> _PROBLEM DETAILS_: Only the lines holding "will" are wanted; find them in the listing and return each one.

---*---

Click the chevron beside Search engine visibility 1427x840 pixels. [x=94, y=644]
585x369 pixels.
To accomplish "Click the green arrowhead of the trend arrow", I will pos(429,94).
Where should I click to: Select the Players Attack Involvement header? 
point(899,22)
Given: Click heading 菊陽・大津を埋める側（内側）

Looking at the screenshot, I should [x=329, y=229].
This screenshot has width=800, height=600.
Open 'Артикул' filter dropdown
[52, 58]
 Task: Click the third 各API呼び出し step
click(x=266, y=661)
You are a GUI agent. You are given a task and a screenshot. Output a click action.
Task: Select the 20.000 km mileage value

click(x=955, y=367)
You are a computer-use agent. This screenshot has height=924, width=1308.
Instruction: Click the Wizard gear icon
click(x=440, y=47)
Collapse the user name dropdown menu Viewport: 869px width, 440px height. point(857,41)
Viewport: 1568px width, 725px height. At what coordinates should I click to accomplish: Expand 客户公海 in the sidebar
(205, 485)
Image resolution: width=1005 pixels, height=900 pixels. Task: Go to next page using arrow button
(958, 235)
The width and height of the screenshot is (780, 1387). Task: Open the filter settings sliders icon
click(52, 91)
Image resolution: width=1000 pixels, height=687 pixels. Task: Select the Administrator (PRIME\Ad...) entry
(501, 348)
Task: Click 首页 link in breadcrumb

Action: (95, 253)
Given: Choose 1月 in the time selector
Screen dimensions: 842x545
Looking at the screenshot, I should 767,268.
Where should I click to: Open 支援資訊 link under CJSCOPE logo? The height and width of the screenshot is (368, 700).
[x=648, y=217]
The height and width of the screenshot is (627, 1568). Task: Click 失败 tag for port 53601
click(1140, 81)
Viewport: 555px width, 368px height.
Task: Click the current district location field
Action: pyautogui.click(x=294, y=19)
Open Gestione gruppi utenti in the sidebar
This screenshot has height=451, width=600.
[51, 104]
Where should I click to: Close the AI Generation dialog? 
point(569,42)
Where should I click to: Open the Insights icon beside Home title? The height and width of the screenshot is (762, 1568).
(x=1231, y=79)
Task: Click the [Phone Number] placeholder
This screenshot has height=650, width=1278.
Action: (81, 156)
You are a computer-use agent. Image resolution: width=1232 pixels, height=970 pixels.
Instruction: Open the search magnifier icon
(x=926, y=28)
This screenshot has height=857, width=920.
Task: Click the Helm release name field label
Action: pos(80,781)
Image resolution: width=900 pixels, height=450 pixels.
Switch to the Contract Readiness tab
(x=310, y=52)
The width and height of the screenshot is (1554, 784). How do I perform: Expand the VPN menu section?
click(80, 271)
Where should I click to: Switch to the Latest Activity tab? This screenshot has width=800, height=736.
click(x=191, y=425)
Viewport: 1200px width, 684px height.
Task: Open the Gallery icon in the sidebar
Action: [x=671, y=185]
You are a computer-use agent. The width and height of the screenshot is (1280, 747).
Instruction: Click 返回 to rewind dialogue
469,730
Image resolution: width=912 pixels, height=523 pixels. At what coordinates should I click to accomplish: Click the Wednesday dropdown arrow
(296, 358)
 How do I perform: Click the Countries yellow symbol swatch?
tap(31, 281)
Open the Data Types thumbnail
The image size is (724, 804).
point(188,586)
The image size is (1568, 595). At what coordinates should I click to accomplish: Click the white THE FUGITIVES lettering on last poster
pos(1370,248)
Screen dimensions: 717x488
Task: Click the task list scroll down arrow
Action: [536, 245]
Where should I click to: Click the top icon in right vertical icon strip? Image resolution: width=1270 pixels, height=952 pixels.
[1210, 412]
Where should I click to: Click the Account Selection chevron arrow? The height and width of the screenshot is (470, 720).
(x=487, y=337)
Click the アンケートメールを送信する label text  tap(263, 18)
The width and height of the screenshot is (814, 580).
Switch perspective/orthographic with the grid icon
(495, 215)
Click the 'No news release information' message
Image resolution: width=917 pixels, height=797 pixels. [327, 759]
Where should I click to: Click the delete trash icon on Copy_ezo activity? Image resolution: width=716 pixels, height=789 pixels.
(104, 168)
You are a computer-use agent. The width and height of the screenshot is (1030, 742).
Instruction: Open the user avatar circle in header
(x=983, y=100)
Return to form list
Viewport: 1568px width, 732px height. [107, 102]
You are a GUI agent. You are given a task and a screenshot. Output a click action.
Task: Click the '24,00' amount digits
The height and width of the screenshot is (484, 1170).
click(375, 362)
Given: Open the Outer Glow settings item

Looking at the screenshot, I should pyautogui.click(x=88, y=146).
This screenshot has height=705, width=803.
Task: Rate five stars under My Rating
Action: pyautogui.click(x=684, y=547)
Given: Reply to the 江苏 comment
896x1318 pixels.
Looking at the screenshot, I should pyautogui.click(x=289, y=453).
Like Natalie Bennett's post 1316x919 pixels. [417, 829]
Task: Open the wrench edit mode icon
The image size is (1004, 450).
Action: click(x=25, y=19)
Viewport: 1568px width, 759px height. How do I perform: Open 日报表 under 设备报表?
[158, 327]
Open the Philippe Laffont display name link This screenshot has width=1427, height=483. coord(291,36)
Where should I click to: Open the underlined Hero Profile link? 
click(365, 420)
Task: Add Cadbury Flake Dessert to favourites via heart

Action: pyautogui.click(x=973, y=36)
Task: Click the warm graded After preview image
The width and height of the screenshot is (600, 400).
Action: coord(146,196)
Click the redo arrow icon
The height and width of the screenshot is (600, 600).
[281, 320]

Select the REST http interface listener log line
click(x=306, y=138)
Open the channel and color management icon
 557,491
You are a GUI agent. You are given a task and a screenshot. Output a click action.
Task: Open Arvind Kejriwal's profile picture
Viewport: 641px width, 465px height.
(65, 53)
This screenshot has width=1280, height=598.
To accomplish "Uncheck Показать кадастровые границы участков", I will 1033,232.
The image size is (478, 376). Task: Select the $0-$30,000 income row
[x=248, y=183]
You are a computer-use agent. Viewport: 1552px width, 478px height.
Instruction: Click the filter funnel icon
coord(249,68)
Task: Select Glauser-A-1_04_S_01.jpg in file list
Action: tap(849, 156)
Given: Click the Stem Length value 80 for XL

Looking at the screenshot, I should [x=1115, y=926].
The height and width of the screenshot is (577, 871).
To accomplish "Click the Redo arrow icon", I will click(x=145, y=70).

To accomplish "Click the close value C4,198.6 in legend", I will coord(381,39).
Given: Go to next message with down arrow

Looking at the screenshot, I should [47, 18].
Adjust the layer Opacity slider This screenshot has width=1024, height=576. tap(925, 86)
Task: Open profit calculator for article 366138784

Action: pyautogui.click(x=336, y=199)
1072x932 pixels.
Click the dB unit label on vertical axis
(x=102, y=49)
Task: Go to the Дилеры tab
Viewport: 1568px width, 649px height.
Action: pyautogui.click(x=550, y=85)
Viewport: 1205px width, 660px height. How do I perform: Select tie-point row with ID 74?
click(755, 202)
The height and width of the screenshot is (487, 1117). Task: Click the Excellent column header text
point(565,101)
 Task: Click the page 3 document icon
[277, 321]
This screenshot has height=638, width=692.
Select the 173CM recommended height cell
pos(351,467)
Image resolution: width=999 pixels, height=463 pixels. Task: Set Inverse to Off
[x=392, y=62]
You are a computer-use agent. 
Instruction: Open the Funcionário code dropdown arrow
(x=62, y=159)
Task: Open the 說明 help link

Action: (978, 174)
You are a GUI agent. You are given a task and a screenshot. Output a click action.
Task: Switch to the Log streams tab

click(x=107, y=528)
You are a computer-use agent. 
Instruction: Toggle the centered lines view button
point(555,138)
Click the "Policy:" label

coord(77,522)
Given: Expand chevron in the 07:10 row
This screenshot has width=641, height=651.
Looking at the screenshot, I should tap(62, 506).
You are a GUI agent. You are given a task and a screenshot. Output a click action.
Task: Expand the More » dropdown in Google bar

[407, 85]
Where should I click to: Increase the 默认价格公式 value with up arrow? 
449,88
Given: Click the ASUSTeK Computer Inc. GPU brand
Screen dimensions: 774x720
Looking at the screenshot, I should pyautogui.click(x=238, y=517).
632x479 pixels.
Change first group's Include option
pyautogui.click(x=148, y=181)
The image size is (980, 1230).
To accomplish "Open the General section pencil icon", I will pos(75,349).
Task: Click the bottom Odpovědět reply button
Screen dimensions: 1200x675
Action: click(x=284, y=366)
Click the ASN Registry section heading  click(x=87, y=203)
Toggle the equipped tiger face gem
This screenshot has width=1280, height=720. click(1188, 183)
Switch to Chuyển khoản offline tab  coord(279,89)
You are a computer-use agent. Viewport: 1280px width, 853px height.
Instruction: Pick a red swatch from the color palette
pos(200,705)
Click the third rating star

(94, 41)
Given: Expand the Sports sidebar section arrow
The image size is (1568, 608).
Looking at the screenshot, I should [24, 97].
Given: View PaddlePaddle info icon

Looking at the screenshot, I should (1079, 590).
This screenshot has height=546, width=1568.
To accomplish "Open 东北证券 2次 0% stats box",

---*---

> _SOLUTION FOR THIS PROBLEM_:
To accomplish "Click the green arrowhead of the trend arrow", I will pos(429,94).
To accomplish "Uncheck Показать кадастровые границы участков", I will 1033,232.
To accomplish "Click the Redo arrow icon", I will click(x=145, y=70).
To accomplish "Click the close value C4,198.6 in legend", I will coord(381,39).
To accomplish "Open the General section pencil icon", I will pos(75,349).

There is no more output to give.